To make things as complicated as possible, the financial industry uses terms no person in their right mind would. Bridge loans are one area where this is not the case. The bridge loan does just that. It bridges a period of time with financing.
We can look at a simple example in real estate to see how these loans work. Assume I sell my home and escrow closes on the June 15th. Now assume I buy a home and escrow closes on that purchase on June 7th.
I have a problem because I have a lag period of seven days between the date I have to pay for my new home and the date I get my money from the old home. A bridge loan can fill this gap and let me complete both deals without worrying about the gap.
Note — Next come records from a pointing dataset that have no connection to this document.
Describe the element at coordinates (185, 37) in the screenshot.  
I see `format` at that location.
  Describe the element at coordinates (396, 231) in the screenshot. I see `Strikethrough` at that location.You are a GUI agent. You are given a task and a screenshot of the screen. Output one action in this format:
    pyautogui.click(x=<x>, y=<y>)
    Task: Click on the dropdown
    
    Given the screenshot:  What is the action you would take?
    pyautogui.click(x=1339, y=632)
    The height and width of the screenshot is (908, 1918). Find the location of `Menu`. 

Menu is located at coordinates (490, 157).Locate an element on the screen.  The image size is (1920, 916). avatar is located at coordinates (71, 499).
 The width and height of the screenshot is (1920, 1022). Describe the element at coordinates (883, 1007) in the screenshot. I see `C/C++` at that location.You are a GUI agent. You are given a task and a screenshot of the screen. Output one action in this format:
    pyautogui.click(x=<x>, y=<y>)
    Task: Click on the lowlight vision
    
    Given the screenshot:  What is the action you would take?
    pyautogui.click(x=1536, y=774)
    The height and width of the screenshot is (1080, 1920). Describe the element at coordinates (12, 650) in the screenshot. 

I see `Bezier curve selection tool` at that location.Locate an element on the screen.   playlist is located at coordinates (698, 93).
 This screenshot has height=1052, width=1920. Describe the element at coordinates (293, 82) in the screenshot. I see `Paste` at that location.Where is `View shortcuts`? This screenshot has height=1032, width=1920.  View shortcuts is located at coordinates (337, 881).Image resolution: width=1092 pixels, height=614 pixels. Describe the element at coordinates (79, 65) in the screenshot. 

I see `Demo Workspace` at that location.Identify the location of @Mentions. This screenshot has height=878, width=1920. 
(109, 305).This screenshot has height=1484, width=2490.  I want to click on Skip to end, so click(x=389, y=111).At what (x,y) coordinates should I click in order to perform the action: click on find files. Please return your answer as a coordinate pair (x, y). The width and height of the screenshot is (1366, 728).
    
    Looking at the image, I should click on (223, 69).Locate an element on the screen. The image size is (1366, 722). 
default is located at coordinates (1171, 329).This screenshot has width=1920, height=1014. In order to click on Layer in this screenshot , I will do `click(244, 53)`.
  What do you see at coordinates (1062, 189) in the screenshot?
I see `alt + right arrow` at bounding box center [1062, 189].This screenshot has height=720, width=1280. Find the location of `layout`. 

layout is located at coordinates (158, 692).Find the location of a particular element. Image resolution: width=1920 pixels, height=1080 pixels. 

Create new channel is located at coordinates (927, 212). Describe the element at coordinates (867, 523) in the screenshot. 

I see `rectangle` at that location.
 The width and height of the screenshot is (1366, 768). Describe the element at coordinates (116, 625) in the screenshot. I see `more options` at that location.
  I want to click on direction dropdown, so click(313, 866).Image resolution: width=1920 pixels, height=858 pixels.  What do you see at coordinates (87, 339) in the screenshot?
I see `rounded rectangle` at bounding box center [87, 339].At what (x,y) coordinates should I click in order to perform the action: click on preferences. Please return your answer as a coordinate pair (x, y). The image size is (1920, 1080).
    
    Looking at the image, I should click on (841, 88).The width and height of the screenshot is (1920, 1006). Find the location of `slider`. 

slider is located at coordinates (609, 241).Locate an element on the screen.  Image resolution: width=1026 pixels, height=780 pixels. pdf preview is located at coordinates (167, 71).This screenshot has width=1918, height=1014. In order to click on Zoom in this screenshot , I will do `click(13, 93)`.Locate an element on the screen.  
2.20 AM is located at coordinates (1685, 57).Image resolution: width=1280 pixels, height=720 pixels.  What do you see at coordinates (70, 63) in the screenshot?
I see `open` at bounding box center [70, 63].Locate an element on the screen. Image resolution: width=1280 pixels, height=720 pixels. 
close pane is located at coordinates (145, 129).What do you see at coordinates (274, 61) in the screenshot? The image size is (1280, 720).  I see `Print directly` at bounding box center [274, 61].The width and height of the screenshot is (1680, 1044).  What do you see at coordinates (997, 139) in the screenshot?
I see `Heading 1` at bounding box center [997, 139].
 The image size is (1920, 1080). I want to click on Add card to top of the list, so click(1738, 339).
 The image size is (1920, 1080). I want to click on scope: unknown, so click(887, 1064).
Bridge loans are used more often in commercial real estate. They are often called opportunity loans. A business may see a unique opportunity to buy a property, but cannot wait for traditional financing.
Since we are looking at a shorter term period with plenty of risk, the way lenders make money on bridge loans differs from traditional mortgages. Why? Well, lenders cannot make a lot of money over the term of the loan because it is too short.
To make a profit, lenders take a two pronged approach. First and foremost, they are going to charge big points on the loan. You can expect 3 to 5 points at a minimum. The lender will also crank the interest rate up to double the going rate.
These numbers equate to a very expensive loan. When you need to move quickly, however, these loans are hard to beat. They are processed in a few days and the documentation needed is very slim. When things are hot, this can be a godsend.
Although bridge loans are considered pretty aggressive, there is one area where they are conservative. Loan to value refers to the percent of the total value of the asset that the lender will lend against. With bridge loans, that figure rarely goes above 65 percent.
While bridge loans are not all that common in the personal finance world, they can make all the difference in the world of commercial finance. If your business runs into a time problem, make sure to take a look at them.